第17話 めぐみの男気

「おはよう愛理」


 【工藤めぐみ】が教室に入ってきた親しい友人ににこやかな笑顔を浮かべ軽く手を上げる。

 入ってきたのは【田口愛理】。愛理とは小学校からの付き合いでそれこそ出会った当初から気が合う友人だ。

 性格は全く違う、考え方も趣味も。

 だがそれが返ってめぐみには心地良く感じた。自分とここまで違う者だからこそ癖の強い自分をこれほどまでに受け止めてくれるのだろう。


「・・・・うん、おはよう・・・・」


 だが返ってきた友人の声音は明らかに普段と全く違うくぐもったものだった。

 それを耳にした途端、笑顔だっためぐみの眉は顰められていた。

 友人だからとか関係なしに分かるほど様子がおかしな愛理に怪訝に目を細めた。


そんな訝しむ友人に気付きもせず愛理は自分の席へと向かう。いつもの日課となっている挨拶行脚も無い。

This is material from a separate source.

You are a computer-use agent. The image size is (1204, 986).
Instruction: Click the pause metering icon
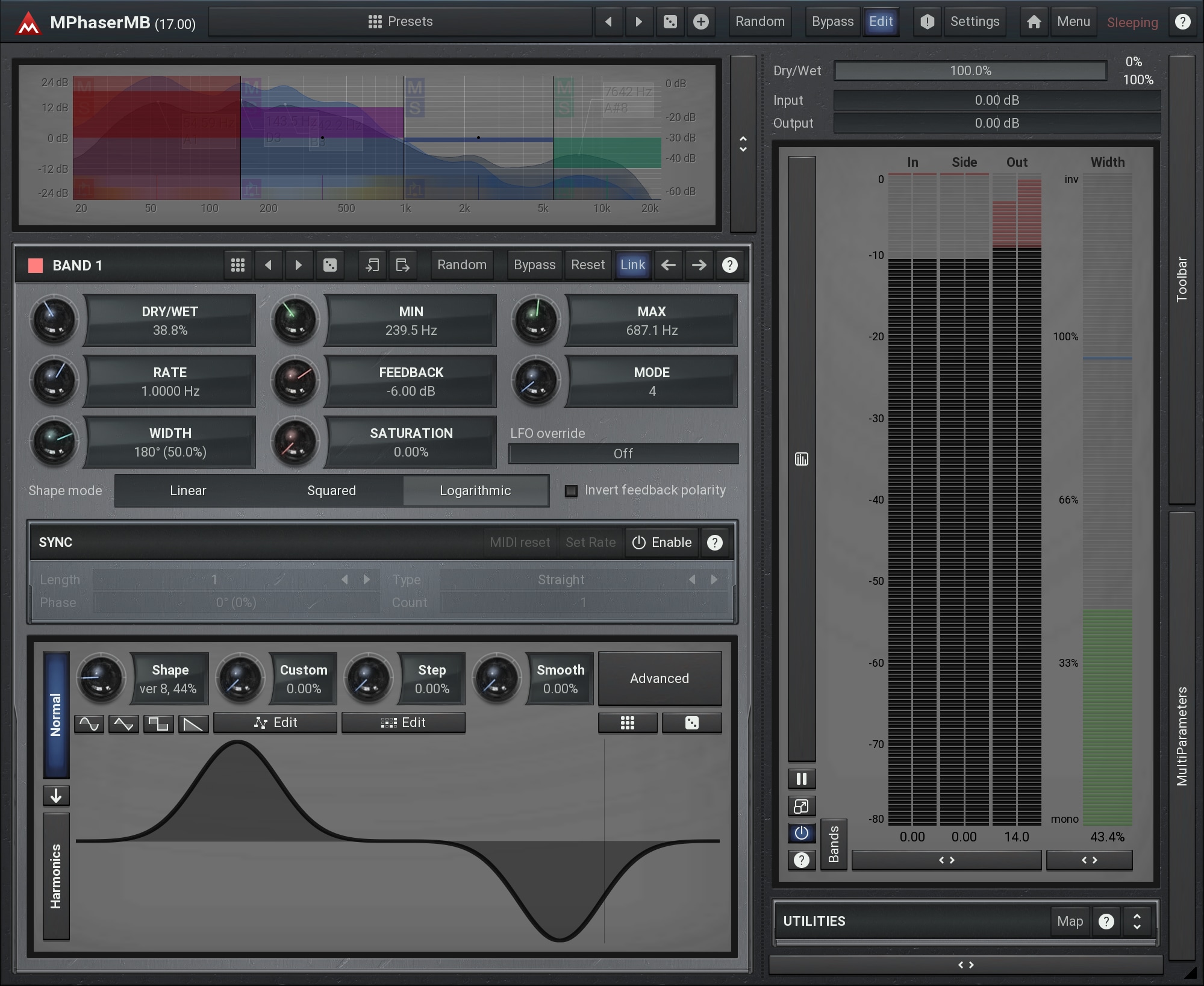tap(801, 779)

愛理は自分の席へと静かに座った。


 クラスのマスコットの異変は直ぐに教室全体に影を落とす。

 愛理のどんよりとした空気に教室全体が静かになっていた。無言の視線だけが愛理へと向かっていく。


「どうした?元気ないな」

「・・・・うん?」


 誰もが声を掛けづらいと思っている中、親友でもあるめぐみは愛理の前の椅子にまたがって腰を下ろすと、心配げに愛理の顔を覗き込んだ。そして単刀直入に問いかける。

 力の無い愛想笑いを浮かべた愛理が、誤魔化しきれていない誤魔化しに首を少しだけ傾けた。

 ただめぐみは愛理の不調の原因が何であるのかある程度察してはいる。伊達に何年も付き合ってはいない。


「そういや眼鏡はどうした?いつも一緒なのに」

「ケン君は・・・・今日は・・・・お休みかな?!」


 めぐみは悪戯の策略は施すが回りくどいのは好きではない。思い当たる原因をダイレクトにぶつける。

 案の定、愛理は一層気落ちしたように肩と視線を落し煮え切らない返答をしてきた。


「・・・・・・・なんだか釈然としない態度だな?眼鏡と何かあったのか?」

「・・・・・・・・」

「珍しく喧嘩でもしたのか?でもあいつ相手では口喧嘩にもならなさそうだな。いつも愛理の言う事は素直に聞いてるし逆らった事なんて無さそうだもんな。それとも昨日置いてけぼり喰らって拗ねちまったのか?」

「ごめんね、ありがとう・・・・そんなんじゃないから大丈夫。ちょっと心配事があるだけだから・・・・」


 賢志の事を聞かれ僅かに身を固くするも、愛理は愛想笑いを浮かべたまま申し訳なさそうに礼を述べる。そんな友人にめぐみは短く息を吐くと、これ以上は何も言わないと悟ったのか「何かあったらいいな」と自分の席へと戻ることにした。


 釈然としないが流石のめぐみも今この場で根掘り葉掘りと訊くことは出来ないと諦める。渋々ながら席に戻ると猪俣昌平が待っていたかのように寄ってきた。


「工藤さん。田口さん元気無いみたいだけど、何かあったの?」

「さぁ、何かあったんだろうけど・・・・」

「何も言わない?」

「結構押し込めるタイプだからな、愛理は。聞いても何も言わないだろうさ」

「そう・・・・昨日の帰りから何かおかしかったよね?帰ってから何かあったのかな?」

「じゃねーの。ま、帰ってからだと眼鏡絡みしか無いだろうけどな」

「眼鏡?ああ、皇の事?幼馴染だったっけ、二人」

「ああ、それこそ生まれた時から一緒だって聞いたぞ」


 めぐみはニヤリと昌平を見る。昌平はその視線の意味が分かったのか苦笑いを浮かべ「そうなんだ」と軽く答えた。


「まぁ、昼休みにでもまた話してみんよ!」


 反応の薄い昌平にめぐみは詰まらなさそうに頬杖を突き、愛理を一度見た後に鼻でフンと笑う。


「何か工藤さんて・・・・男気感じるよね」


 そんなめぐみに昌平は言い辛そうにしながらも微妙な賛辞を贈る。


「はぁ、何だそりゃ!!」


 めぐみは心底嫌そうに眉をしかめた。